Las
máscaras han estado íntimamente ligadas a la actividad teatral desde la
antigüedad. Pensemos, por ejemplo, en el teatro griego en el que los actores
iban ataviados con máscaras de color claro para personajes femeninos y oscuro
para los masculinos, o en las saturnales y lupercales romanas. Este elemento
siguió gozando de vigencia durante la Edad Media hasta llegar a ser imprescindible en los personajes de la Commedia dell' Arte italiana, cuyas
máscaras dejaron su indeleble huella en los carnales de Venecia. No olvidemos,
tampoco, que el símbolo del teatro son dos máscaras que representan a Talía y
Melpómene, musas de la comedia y de la tragedia respectivamente.
Si
bien el teatro de máscaras fue sustituido por un teatro que dejara ver la
expresividad del rostro de los actores, estas siguieron utilizándose dado su
potencial escénico. Seguramente nos venga a la memoria el famoso baile de
máscaras en el que se enamoraron Romeo y Julieta o los juegos de identidades y
equívocos de algunas de nuestras comedias de enredo del Siglo de Oro.
Actualmente,
se está produciendo un feliz renacimiento del teatro de máscaras puro, en el
que la carga interpretativa recae en la expresión corporal de los actores y en
su capacidad de infundir vida a unas hieráticas máscaras que se presentan ante
el espectador como una simbiosis perfecta con el actor que las porta.
La
compañía vasca Kulanka Teatro, creada en 2010, es uno de los referentes de este
teatro de máscaras contemporáneo. Tras el éxito de André y Dorine, llevan
varios años triunfando como Solitudes, obra que obtuvo el prestigioso premio
Max al mejor espectáculo en 2018.
Solitudes
es una bella y dolorosa reflexión sobre la soledad del ser humano. El
protagonista, un entrañable anciano que ha enviudado, se ve condenado a la peor
de las enfermedades: la soledad. Para su hijo y su nieta adolescente se
convierte en un estorbo, en una obligación, en un lastre que trastoca sus
vidas. Al dolor por la pérdida de su esposa –las reminiscencias a la película
animada Up son inevitables- se une el
sufrimiento de sentirse solo estando rodeado de sus familiares. ¿Hay mayor
paradoja? La incomprensión y la falta de empatía son crueles zarpazos que dejan
incurables heridas en el ánimo del anciano.
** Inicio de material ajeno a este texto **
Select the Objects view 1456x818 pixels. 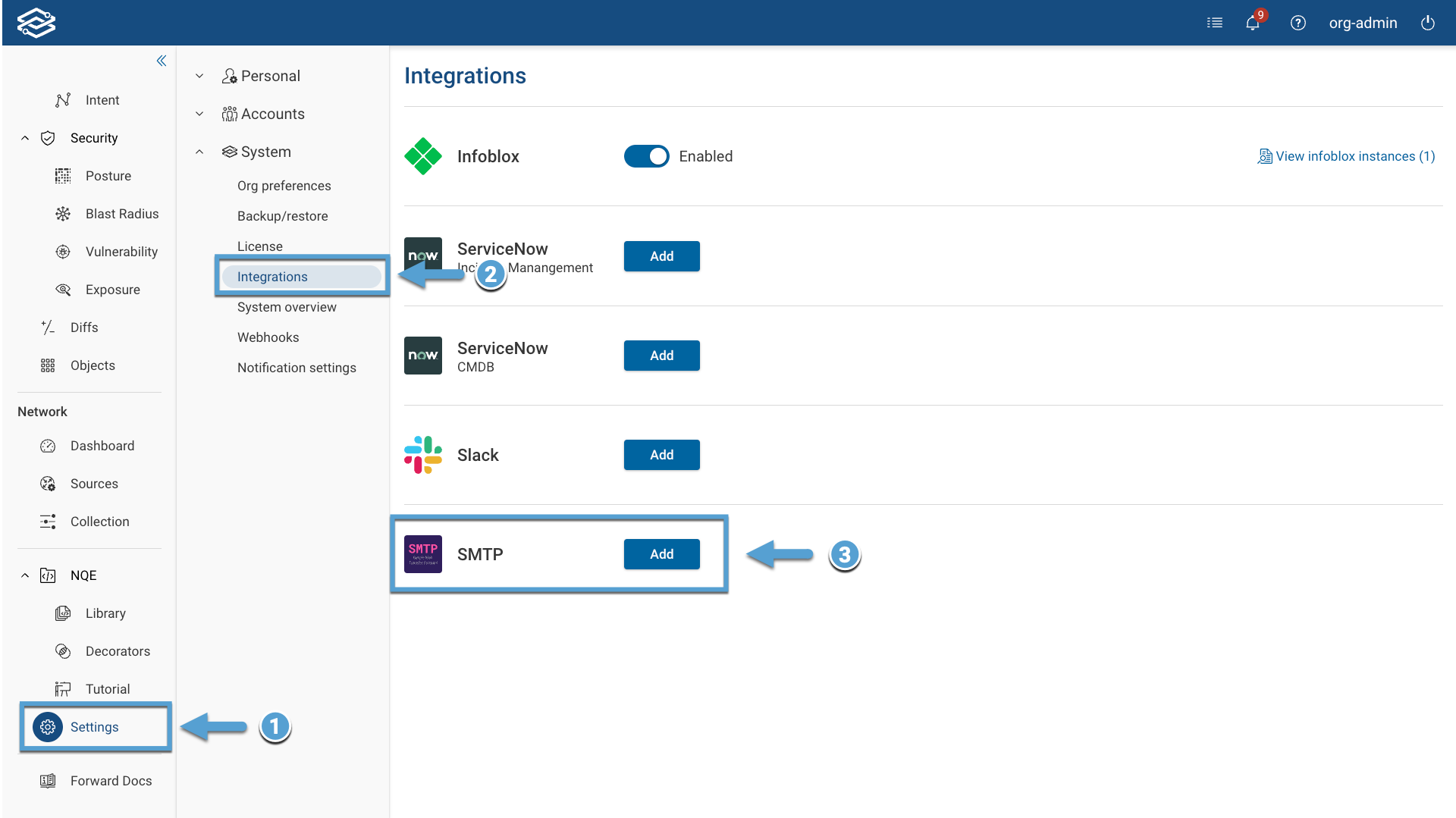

Anhela una compañía, alguien que le
dedique unos minutos y comparta con él su mayor afición: jugar a las cartas. Su
desesperación es tal que una mosca se convertirá en su mejor y única compañía.
Se
trata de una historia dura pero llena de poesía, con una fuerte carga de denuncia
social pues no son pocos los mayores que viven esta "soledad
acompañada", tremendo oxímoron. Asimismo, aparecen otro tipo de soledades,
como la del hijo, un hombre estresado, fagocitado por las obligaciones del día
a día; la de la nieta adicta al móvil y a la televisión, que actúa a golpe de
los pitidos de su teléfono y que, por tanto, acaba aislándose también; o la de
una inexperta y torpe prostituta que se ve obligada a adentrarse en ese oscuro
mundo lleno también de soledad y maldad. ¿Será, quizás, que en la era más
tecnológica, en la que las comunicaciones son inmediatas, el ser humano se
encuentra cada vez más solo?
El
éxito del espectáculo radica, sin duda, en el buen hacer de Iñaki Rikarte y de
los tres actores –José Dault, Laura García Marín y Edu Cárcamo– que interpretan
diferentes papeles con unas máscaras que parecen rostros vivos, capaces de
transmitir emociones y sentimientos, y que realizan un excelente trabajo de
expresión corporal gracias al cual actor y máscara son un solo ente. Nada
desentona entre los cuerpos humanos y las enormes máscaras que portan.
Otro
gran acierto es la música. Luis Miguel Cobo ha compuesto una sinfonía que
encaja perfectamente con la historia y que nos regala bellos momentos
coreografiados como las partidas de cartas entre el matrimonio de ancianos. No
en vano, su autor recibió el premio Max a la mejor composición musical.
Esta
historia está salpicada de hermosos momentos de humor que intensifican el
carácter trágico de las acciones representadas. Risa y llanto, Talía y
Melpómene unidas para golpear con fuerza el alma del espectador. Este mudo
torrente de crítica, soledad, reflexión, poesía y humor inunda los ojos del
espectador hasta convertirse en un piélago calmado, en un espacio para el
pensamiento tranquilo y la toma de conciencia. Nunca antes el silencio había
sido tan elocuente. Sobran las palabras.